骨が軋むほどに抱きしめられて、いたずらに息だけがこぼれ出た。
「知ってる」
一言、落ちた。
恐ろしく簡潔でありながら、おぞましい事実に体が固まる。
「……え?」
小さく声をあげれば、カカシは腕を緩めた。
息を飲む。
呆然と見上げる私に、カカシは囁いた。
「三代目から聞いた。全部、知ってる」
何と言っていいか分からなかった。
頭が真っ白になった後、じわりと迫り上げる情動を抑え込み、信じられない思いで問うた。
「いつ、から…?」
「アンタと出会った、すぐ後くらい」
ひっと息が零れ出た。
小刻みに揺れる肩に手を置き、カカシはゆっくりと体を離し、私の顔を覗き込む。
柔らかい、優しい瞳。
口を開いては閉じる私に、カカシは微笑んだ。
「知ってるよ。アンタが自分を嫌いなこと。ずっと一人で苦しんでること。それでも前を向こうと必死に足掻いていること。今を見ようと努力していること。全部、全部知ってる」
温かい眼差しに恐怖を覚え、肩に置かれた手を振りほどこうと身を捩る。
信じられない。
カカシの言葉が信じられない。
破滅を望む私は全てを殺してしまう。
私はいつか、全てを壊してしまう。
それを知っていて、なお手を伸ばす理由が見つからない。
悲惨な未来しか持たない私を、どうして求める。どうして側にいたいと望めるのだ。
愛だとでもいうのか?
滅びさえも、愛があれば受け入れられると、言い張るつもりなのか!?
「信じられないッ。信じられるわけ――」
ない、と突き放そうとする直前、カカシは口を開いた。
「だから、アンタはバカだって言うのーよ。今までアンタの一番近くにいたのはだーれ? いつもアンタの側にいたのは、だれ?」
その言葉に、ここ数か月の記憶が蘇った。
受付所、自宅、大通り、アカデミー、商店街。
カカシが隣にいた。
憎まれ口を叩きながら私を見つめた瞳、バカと言いながら赤く染まった頬、素っ頓狂な声をあげて怒った顔。
やさしい瞳で見守るように微笑んでいた、カカシの笑顔。
記憶の中にある風景には、カカシと、カカシにまつわるものが写り込んでいて。
それは、私の一番側にいたのは誰かを証明するもので。
思い返せば、どの記憶にも存在していた。
呻くように息を吐いて、顔を俯けた。
当たり前なこと言わせるんじゃないよと囁くから、大きな手で優しく頭を引き寄せ抱いてくれるから、言葉が出ずに体が震えた。

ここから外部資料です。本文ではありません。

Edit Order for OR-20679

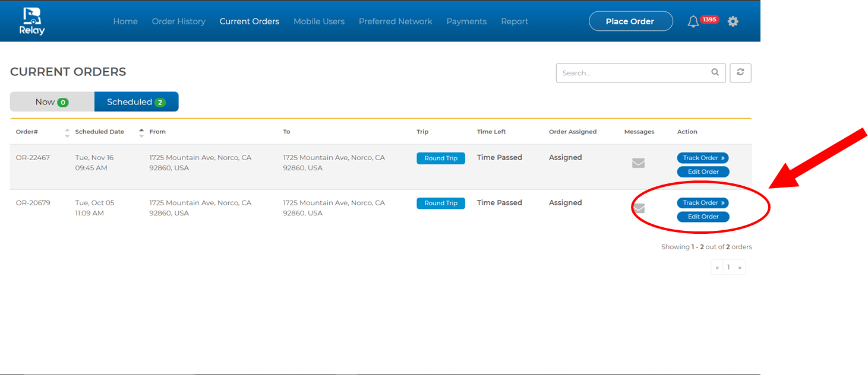click(x=703, y=217)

「ばーかだねぇ。全部知ったらオレが離れると思った? そんなことで離れられるくらいなら、最初っから近づいたりしなーいよ」
カカシのお人よしな言葉が痛い。
だからこそ、私は自身を許せない。
カカシが望む世界を与えられないばかりか、壊してしまう己の在り方が認められない。
「あんた、馬鹿だ。私と一緒にいたって不幸になるだけなのに。私はきっとあんたを裏切る。あんたの優しさを踏みにじって、私は私の望みを叶える。全てを裏切って、私は堕ちていく人間だっ。私はあんたを不幸にしかできない。あんたを輝かせることなんて、大空へ飛ばせることなんてできないっっ」
一気にあふれ出た思いは熱い雫となって頬を伝う。無理だと唸るように何度もつぶやく私に、カカシはため息を吐いた。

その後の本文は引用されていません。